60 vietnamesische Flüchtlinge werden aus Hongkong in ihre Heimat geschickt. Angeblich plant die Führung in Peking, Hunderte weitere Vietnamesen in China zu internieren  ■ Aus Hongkong Sven Hansen

Heute sollen 60 sogenannte Boat people aus Hongkong nach Vietnam abgeschoben werden. Es sind die ersten Abschiebungen von Hongkong in das südostasiatische Land, seitdem die Volksrepublik China am 1. Juli die Hoheit über die Stadt übernommen hat. Noch am Wochenende hatten vier Vietnamesen mit der Besetzung eines Gefängnisdaches gegen ihre Abschiebung demonstriert. 20 Polizisten bereiteten dem verzweifelten Protest auf dem Victoria-Gefängnis am Sonntag ein Ende.
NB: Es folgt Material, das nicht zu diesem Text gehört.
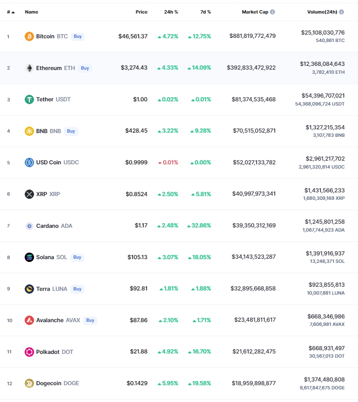
Task: Click Buy button next to Avalanche
Action: pyautogui.click(x=90, y=320)
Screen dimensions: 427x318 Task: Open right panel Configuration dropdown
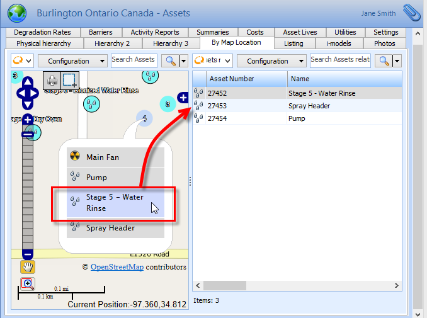pyautogui.click(x=271, y=61)
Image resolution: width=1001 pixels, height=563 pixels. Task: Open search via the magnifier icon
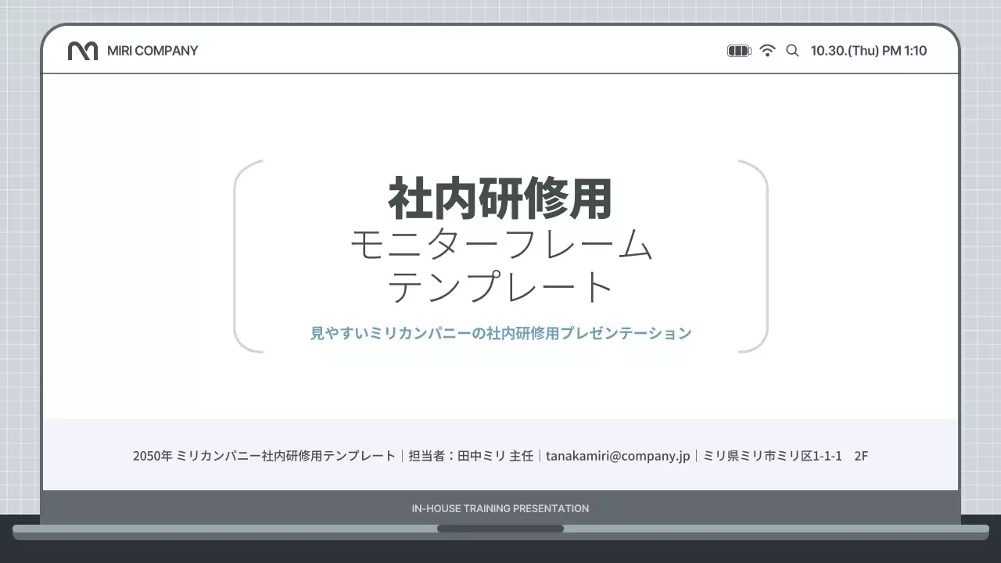point(792,50)
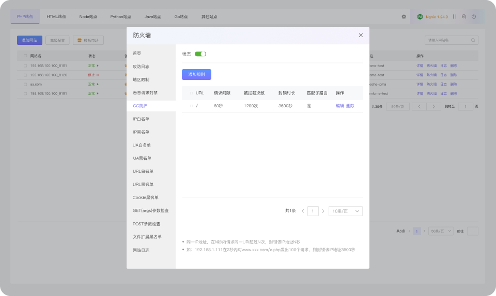
Task: Pause Nginx with the red pause icon
Action: click(455, 17)
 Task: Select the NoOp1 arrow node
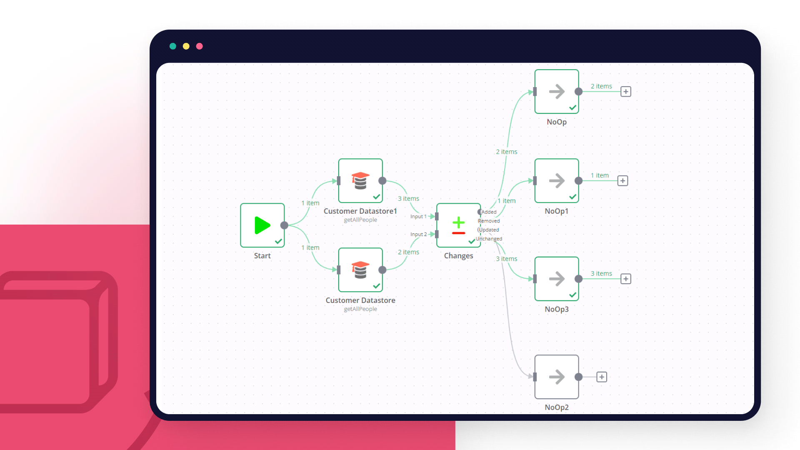(x=557, y=181)
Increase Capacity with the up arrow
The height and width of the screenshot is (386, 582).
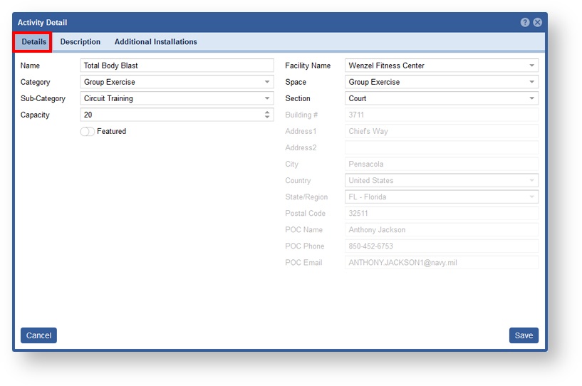[x=267, y=112]
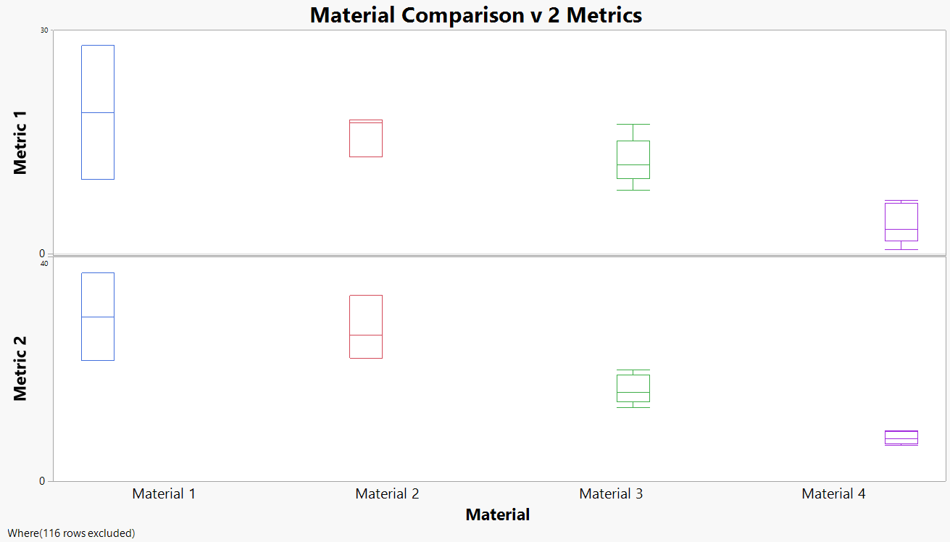Viewport: 950px width, 542px height.
Task: Click the 40 tick on Metric 2 axis
Action: [x=43, y=264]
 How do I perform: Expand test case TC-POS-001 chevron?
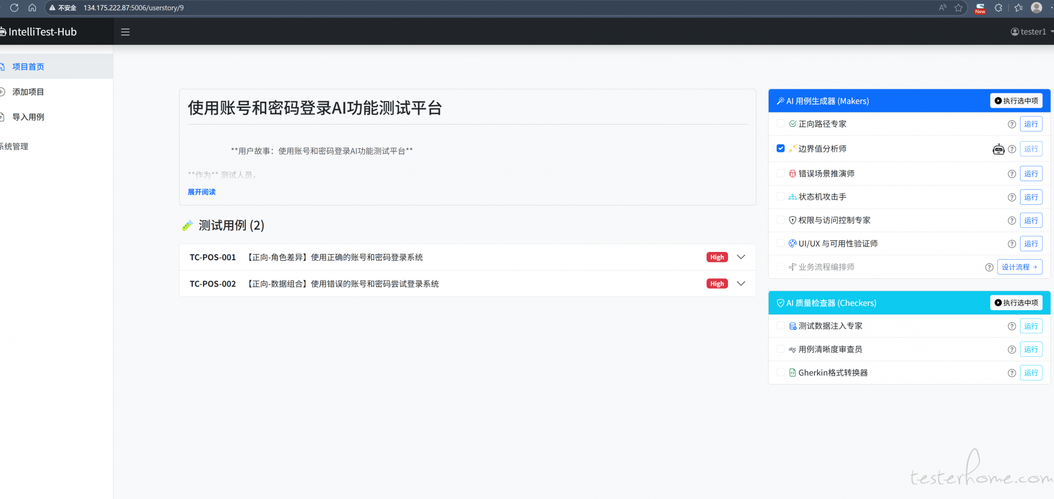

In der Vergangenheit hatte Peking Druck auf die britische Kolonialregierung gemacht, sie solle den Aufenthalt der Boat people in der Stadt noch vor der Rückgabe Hongkongs beenden. Dies gelang jedoch nicht. Nach Angaben des UN-Flüchtlingshochkommissariats (UNHCR) befinden sich noch rund 2.000 Flüchtlinge aus Vietnam in Hongkong. Davon sind 1.300 als politische Flüchtlinge anerkannt. Sie warten darauf, daß für sie ein Aufnahmeland gefunden wird. Hongkong ist für die meisten der 240.000 vietnamesischen Flüchtlinge, die in die frühere britische Kolonie gelangten, nur Durchgangsstation. Die Stadt selbst hat bisher nur 694 Flüchtlingen aus Vietnam ein Daueraufenthaltsrecht gewährt.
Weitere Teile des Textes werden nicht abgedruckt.